Just a few days ago we told you General Motors would be looking to build more and more cars overseas as part of its restructuring plans, and that China was one of the first places they'd look. Today news that GM will in fact be bringing Chinese cars to the U.S. has begun to trickle out into the open.

Finding ways to get cars to market with less expense and more profitability is the name of the game, and with the U.S. federal government driving a hard bargain behind the scenes, GM's decision to go to China for its low-cost, high-volume vehicles makes sense.

Initially, however, the number of cars coming out of China will be a tiny drop in a very large bucket - only about 17,000 cars will be coming in 2011, the first year of their sale here, reports Automotive News. By 2014 that number will triple to over 51,000, but that's still just a small fraction of GM's annual sales totals in the U.S. These figures come out of a planning document being distributed to U.S. legislators.

The idea of a Chinese-made car might be off-putting to some U.S. buyers, but those same buyers would do well to evaluate what else in their daily lives is made in and imported from China. Given the nature of the U.S. economy, it's likely that a majority, or at least a significant minority, of the products in any given household have their origins in China.

Those products, driven by consumer demand, ostensibly combine a good blend of low cost and high value, so why not apply the same process to cars?

The UAW, meanwhile, is not happy with the decision, saying, "GM should not be taking taxpayers' money simply to finance the outsourcing of jobs to other countries," in a letter penned by legislative director Alan Reuther. The point is a valid one, and one likely to resonate with the American public as well.

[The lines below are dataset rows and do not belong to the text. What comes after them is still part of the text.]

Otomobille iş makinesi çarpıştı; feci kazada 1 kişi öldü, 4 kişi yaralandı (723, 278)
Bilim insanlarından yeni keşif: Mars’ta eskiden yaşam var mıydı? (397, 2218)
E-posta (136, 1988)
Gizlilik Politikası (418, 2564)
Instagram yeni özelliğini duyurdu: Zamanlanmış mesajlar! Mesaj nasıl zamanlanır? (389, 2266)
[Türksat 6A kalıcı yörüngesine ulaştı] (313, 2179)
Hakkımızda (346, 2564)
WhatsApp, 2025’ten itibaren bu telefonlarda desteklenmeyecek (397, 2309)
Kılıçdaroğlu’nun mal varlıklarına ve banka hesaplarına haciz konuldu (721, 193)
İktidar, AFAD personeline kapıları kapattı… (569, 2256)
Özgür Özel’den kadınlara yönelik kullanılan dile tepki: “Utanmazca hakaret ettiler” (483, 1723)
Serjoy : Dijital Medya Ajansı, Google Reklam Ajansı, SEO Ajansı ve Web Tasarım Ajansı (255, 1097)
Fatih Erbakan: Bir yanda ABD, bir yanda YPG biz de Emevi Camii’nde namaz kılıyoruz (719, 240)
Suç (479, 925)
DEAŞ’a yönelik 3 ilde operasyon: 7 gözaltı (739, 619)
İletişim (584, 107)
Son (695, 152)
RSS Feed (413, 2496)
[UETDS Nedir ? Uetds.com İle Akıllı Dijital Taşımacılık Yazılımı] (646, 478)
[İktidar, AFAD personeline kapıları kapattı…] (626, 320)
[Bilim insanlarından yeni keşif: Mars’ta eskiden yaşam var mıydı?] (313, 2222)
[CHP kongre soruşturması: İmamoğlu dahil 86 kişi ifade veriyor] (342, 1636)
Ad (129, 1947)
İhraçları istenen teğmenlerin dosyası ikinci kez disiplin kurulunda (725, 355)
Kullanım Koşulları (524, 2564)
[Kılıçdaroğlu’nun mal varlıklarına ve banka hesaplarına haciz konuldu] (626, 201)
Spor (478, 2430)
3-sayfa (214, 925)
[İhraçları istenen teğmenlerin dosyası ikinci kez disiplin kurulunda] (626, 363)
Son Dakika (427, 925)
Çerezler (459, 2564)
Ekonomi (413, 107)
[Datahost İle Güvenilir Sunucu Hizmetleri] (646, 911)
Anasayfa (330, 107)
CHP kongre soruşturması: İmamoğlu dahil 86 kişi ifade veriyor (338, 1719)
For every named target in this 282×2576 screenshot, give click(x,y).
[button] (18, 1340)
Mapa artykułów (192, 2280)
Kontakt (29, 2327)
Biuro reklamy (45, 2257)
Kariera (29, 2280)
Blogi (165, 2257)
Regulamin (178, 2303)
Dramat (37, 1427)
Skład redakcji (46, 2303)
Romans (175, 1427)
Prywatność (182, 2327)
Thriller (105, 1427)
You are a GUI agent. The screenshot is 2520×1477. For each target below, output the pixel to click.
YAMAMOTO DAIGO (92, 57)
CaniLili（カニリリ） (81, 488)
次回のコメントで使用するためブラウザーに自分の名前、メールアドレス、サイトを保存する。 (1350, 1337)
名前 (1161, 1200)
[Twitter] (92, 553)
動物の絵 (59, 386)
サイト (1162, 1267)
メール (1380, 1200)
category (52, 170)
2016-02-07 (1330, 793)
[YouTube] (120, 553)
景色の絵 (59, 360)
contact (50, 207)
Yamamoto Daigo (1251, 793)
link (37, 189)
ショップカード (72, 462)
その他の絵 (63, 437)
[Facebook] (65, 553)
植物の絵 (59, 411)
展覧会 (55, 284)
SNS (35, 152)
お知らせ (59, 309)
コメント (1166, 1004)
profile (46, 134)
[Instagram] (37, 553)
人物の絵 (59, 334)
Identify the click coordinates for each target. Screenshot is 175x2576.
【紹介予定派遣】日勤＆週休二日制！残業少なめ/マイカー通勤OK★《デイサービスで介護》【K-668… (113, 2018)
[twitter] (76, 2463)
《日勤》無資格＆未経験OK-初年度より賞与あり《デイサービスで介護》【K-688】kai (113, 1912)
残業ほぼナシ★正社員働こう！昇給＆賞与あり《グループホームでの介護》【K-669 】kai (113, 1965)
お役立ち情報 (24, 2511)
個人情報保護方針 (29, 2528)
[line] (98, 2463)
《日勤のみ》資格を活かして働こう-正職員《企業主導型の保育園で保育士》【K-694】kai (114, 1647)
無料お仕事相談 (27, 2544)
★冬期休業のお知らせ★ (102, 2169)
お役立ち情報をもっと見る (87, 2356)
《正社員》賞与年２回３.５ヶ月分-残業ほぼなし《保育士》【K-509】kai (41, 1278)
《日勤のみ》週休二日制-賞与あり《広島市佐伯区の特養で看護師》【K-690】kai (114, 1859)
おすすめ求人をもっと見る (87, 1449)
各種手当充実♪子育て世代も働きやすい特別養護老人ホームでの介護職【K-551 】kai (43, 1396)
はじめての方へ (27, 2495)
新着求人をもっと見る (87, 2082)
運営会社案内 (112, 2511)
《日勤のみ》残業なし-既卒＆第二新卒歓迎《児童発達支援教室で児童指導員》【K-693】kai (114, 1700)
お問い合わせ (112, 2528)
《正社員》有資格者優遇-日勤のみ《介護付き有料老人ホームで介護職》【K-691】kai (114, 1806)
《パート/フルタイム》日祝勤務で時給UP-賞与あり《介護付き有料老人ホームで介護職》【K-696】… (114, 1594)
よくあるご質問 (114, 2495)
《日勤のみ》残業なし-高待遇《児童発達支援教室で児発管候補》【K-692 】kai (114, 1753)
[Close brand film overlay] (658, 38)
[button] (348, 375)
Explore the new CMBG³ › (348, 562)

Along with the rise in Chinese-made vehicles for U.S. sale, Mexican-made cars and trucks would increase significantly as well, from the current 317,000 to 501,000 by 2014, while cars made in South Korea for the American market would increase almost five-fold from 36,000 to 157,000 by 2014.

Which cars will be made in China isn't yet clear, but given the Chinese market's affinity for the Buick brand, it might make sense to leverage that into a production run that could satisfy both the American market and the rapidly expanding Chinese market with a car like the new LaCrosse.